Łukasz
Pilip opowiada o dzieciństwie, ale robi to inaczej. Inaczej, bo choć czytelnik
na podstawie tytułu mógłby spodziewać się historii porównujących dorastanie w
okresie PRL-u i współcześnie lub opowieści koncentrujących się na różnego
rodzaju traumach, reporter nie idzie w tym kierunku, a jego teksty dalekie są
od przewidywalności. Tak naprawdę nie tylko dzieciństwo jest tutaj tematem
wiodącym. Ci, którzy są opisywani w tekstach Pilipa zwykle skazani są na
przyspieszoną dorosłość – czasami jest to konieczność wynikająca z rodzinnej
sytuacji, innym razem efekt odniesionego sukcesu, jeszcze innym konsekwencje niedojrzałości
dorosłych. Za każdą z tych historii stoi odkrycie, że bycie kimś podchodzącym
do życia poważnie, niewiele ma wspólnego z wiekiem. Reporter odsłania samotność
będącą efektem owego przyspieszonego kursu dorastania oraz nieuchronną stratę
możliwości odczuwania tej beztroski, która powinna stanowić element
dzieciństwa. Dzieci, które muszą stać się dorosłymi, przestają przynależeć do
grupy dzieci, nie są jednocześnie częścią społeczności dorosłych. Wykorzenieni
często muszą udawać, że sobie radzą, że im nie zależy, że cieszą się z takiego
trybu życia, że są silni, bo nie mogą sobie pozwolić na słabość. Reportaże do
przemyślenia i późniejszego rozejrzenia się wokół – smutne i poruszające.
Marta
Zdzieborska decyduje się na pomysł z pozoru banalny, a jednak oryginalnie
odwracający wszystko to, co współcześnie mówi się w Polsce o uchodźcach.

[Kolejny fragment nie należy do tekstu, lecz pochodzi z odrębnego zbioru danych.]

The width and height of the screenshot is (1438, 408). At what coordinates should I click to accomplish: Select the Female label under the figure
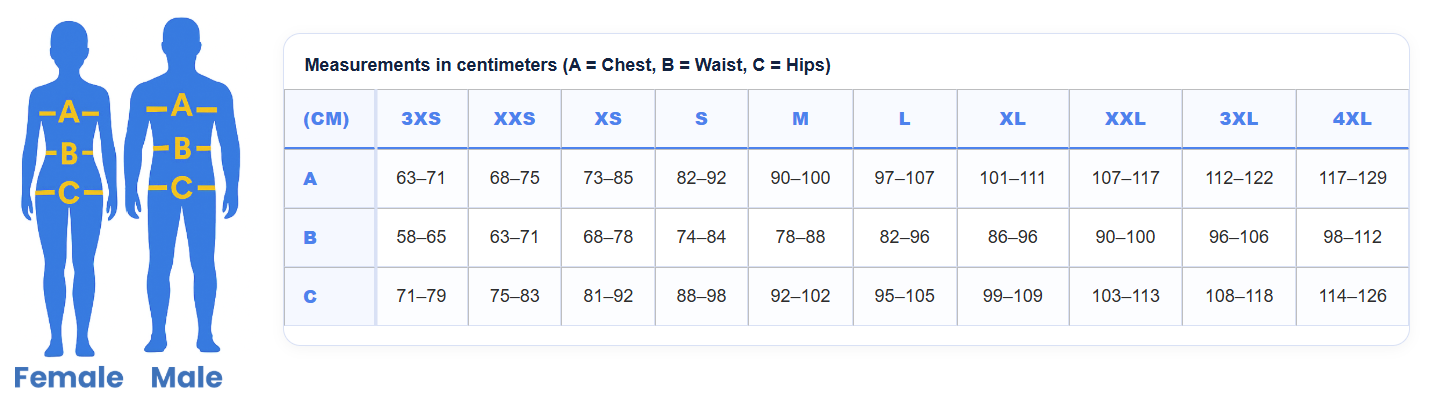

Rezygnując z odwoływania się do dzisiejszych lęków, reporterka odsłania
otwartość, przyjazne nastawienie i chęć pomocy dostrzegalne przed laty. Nie
znaczy to, oczywiście, że mamy do czynienia z idealizacją przeszłości. Na plan
pierwszy wysuwa się raczej chęć udokumentowania koniecznej pracy nad sobą i
własną tożsamością osób, które musiały opuścić swój kraj i osiedliły się w
Polsce. Zderzenie z obcym to nie tylko doświadczenie tych, którzy przyjmują
uchodźców, ale przede wszystkim traumatyczne niekiedy przeżycie tych, którzy
opuszczają swój kraj. Sposób, w jaki zostają potraktowani wtedy, gdy są u celu,
wpływa niejednokrotnie na (nie)możliwość odbudowania wiary we własne możliwości
oraz kształtowanie poczucia współodpowiedzialności za miejsce i ludzi. Biograficzna
perspektywa pozwala dostrzec podobieństwa i różnice w życiorysach tych, którzy
byli uchodźcami, a stali się obywatelami naszego kraju. Warto.
Łukasz
Pilip, Podwórko bez trzepaka. Reportaże z dzieciństwa, Wyd. Agora, Warszawa
2019; Marta Zdzieborska, Tamtego życia już nie ma. Reportaże o uchodźcach w
Polsce, Wyd. Świat Książki, Warszawa 2019.